A Human Progenitor Cell-Based Tissue Engineered Intervertebral Disc.

Cell and tissue engineering therapies provide promise for regenerating damaged intervertebral disc (IVD) tissue and resolving the low back pain that often accompanies it. However, these treatments remain experimental and unavailable for patients. Furthermore, the large body of work characterizing and utilizing mesenchymal stromal cells (MSCs) for these applications has, unfortunately, not resulted in any FDA-approved spinal therapies. Herein, we characterized DiscGenics's human cadaver-derived discogenic nucleus pulposus (NP) progenitor cells and, for the first time, their discogenic annulus fibrosus (AF) progenitor cells.
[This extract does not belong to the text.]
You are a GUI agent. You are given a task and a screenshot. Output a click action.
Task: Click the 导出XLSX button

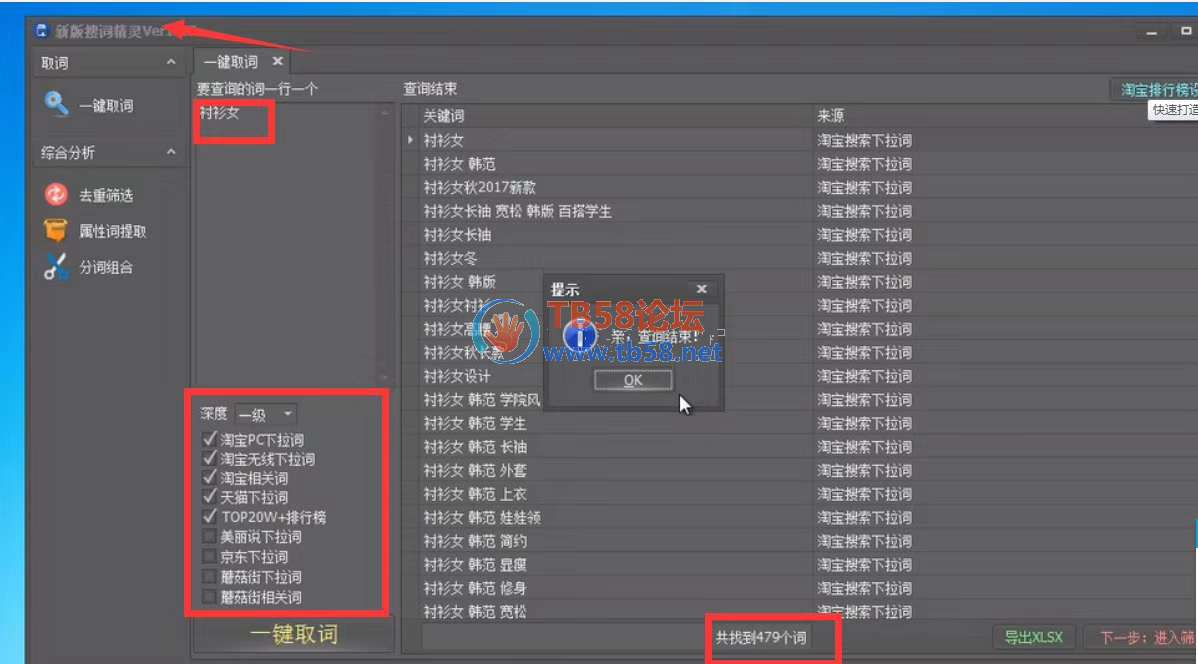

We then used these discogenic NP and AF cells to create biomimetic human-sized total tissue-engineered IVD replacements, also known as endplate-modified angle ply structures (eDAPS), and compared these with eDAPS formulated with goat or human MSCs. Prior to eDAPS fabrication, discogenic cells were expanded using either two-dimensional attachment culture or three-dimensional suspension culture. Currently, no data exist as to how these discogenic progenitor cells deposit extracellular matrix in a 3D culture environment, nor do data exist characterizing whether the unique expansion environment influences subsequent discogenic cell behavior. Our data support that NP and AF discogenic cells occupy unique niches and serve distinct functions, both in the IVD and in an in vitro 3D culture environment. As a result, discogenic cells deposited more matrix overall than did MSCs. That matrix was distinct between the NP and AF analogs of the tissue-engineered IVDs while also being more homogeneous within each region. Most importantly, unlike both MSC groups, discogenic cells deposited little to no collagen X, suggesting that discogenic eDAPS possess a more stable regional phenotype that will be less susceptible to hypertrophy and downstream calcification. Overall, DiscGenics's discogenic NP and AF cells made compositionally and mechanically superior eDAPS when compared with both human and goat MSCs, with only minor differences between attachment- and suspension-derived discogenic cell eDAPS, supporting their use as a cell source for the creation of human-scale living whole disc replacements.